> [What to work on]: Using the listing below, show all lines that hold the word "Training".

> [Input material]:
┏━━
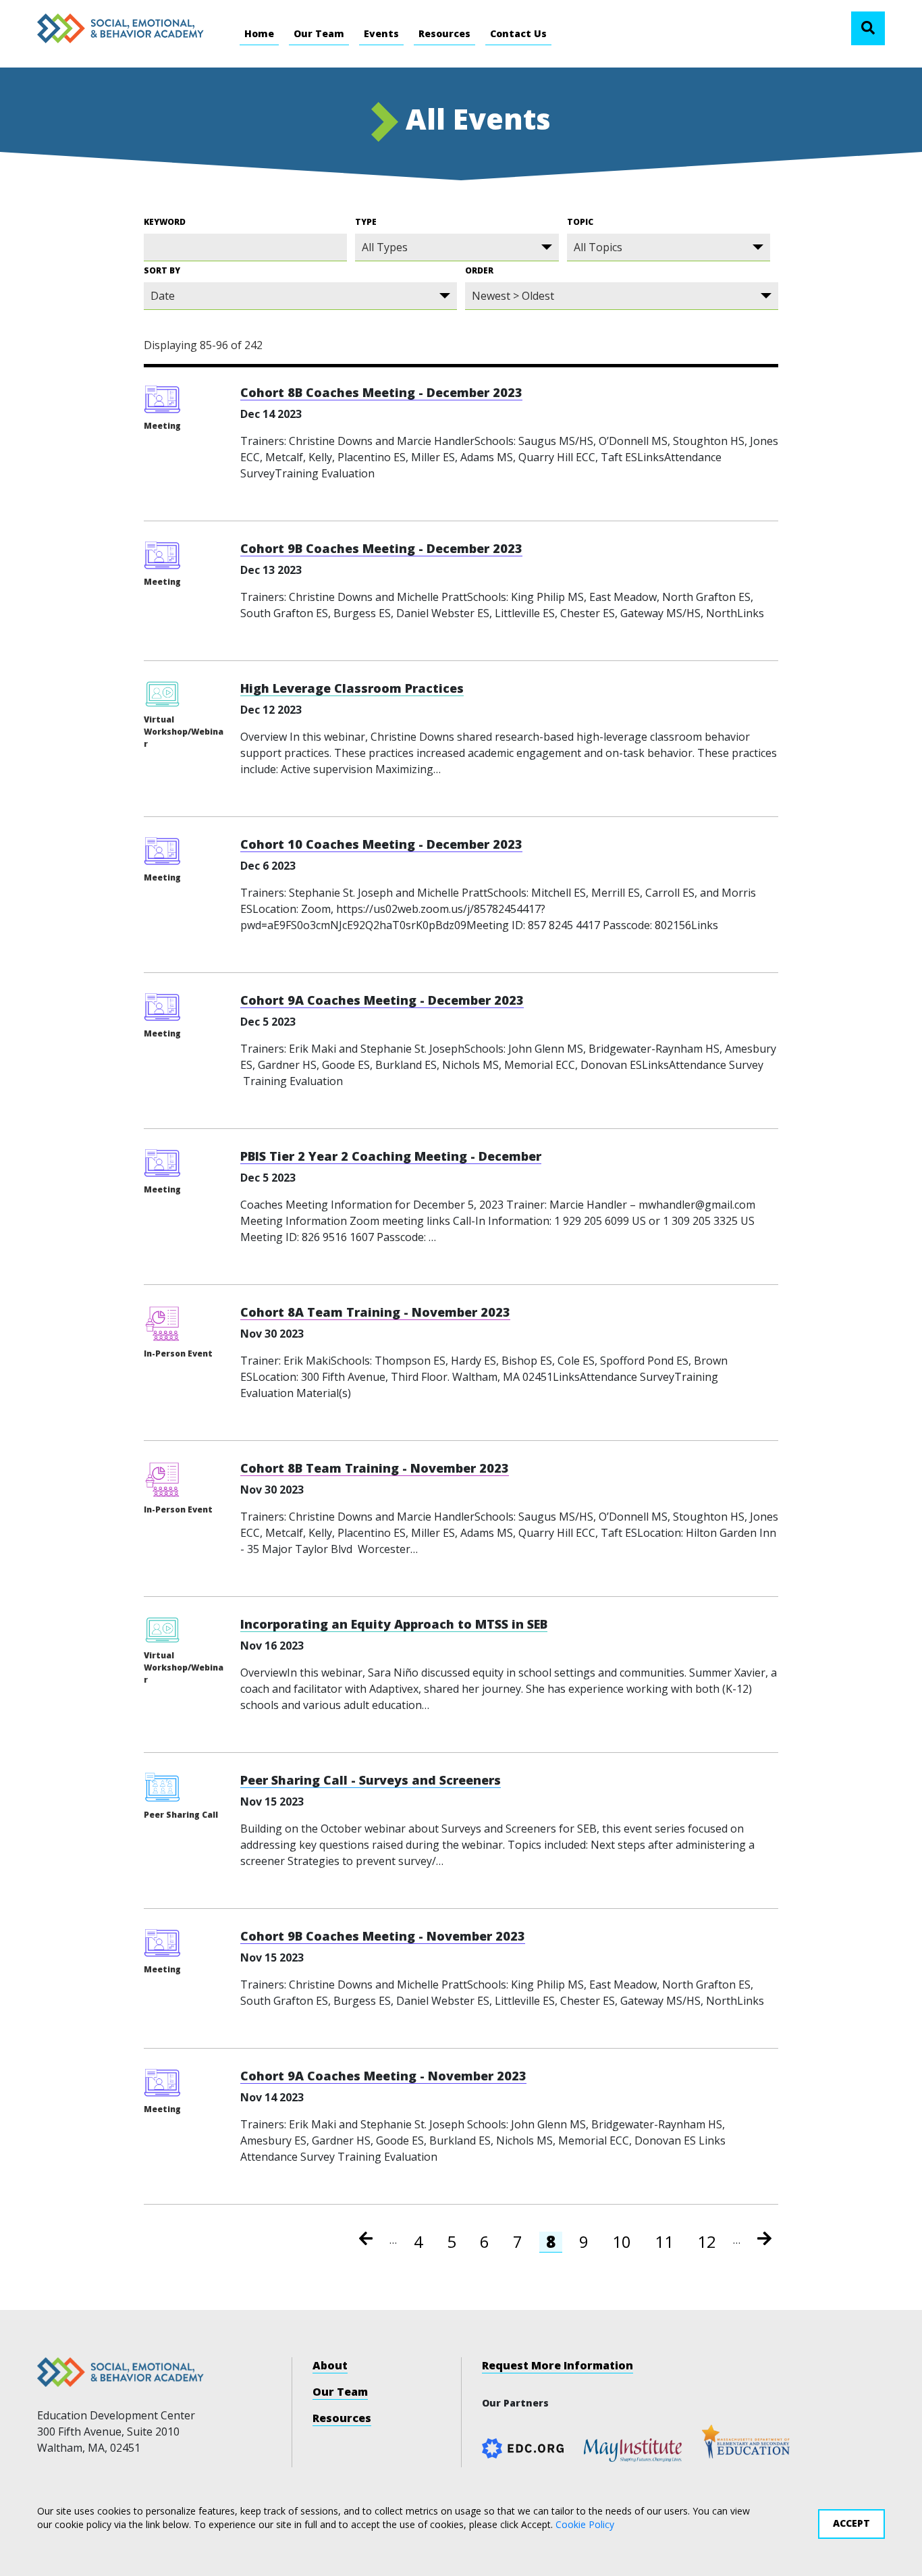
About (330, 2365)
┗━━
┏━━
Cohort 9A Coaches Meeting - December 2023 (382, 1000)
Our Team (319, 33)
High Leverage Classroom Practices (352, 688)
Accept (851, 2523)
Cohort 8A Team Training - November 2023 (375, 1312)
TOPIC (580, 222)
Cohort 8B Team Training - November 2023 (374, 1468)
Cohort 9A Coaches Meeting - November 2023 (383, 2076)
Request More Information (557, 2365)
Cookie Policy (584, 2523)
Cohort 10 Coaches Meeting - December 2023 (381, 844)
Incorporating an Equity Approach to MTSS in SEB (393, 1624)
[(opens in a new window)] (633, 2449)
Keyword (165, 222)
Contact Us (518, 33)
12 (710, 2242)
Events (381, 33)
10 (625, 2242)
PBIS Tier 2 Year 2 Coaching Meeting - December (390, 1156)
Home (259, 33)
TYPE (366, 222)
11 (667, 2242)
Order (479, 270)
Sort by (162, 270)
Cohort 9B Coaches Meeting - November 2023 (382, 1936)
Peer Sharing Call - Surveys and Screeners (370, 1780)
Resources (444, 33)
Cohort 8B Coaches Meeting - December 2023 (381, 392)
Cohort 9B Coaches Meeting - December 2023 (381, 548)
┗━━
> [Solution]:
Cohort 8A Team Training - November 2023 (375, 1312)
Cohort 8B Team Training - November 2023 (374, 1468)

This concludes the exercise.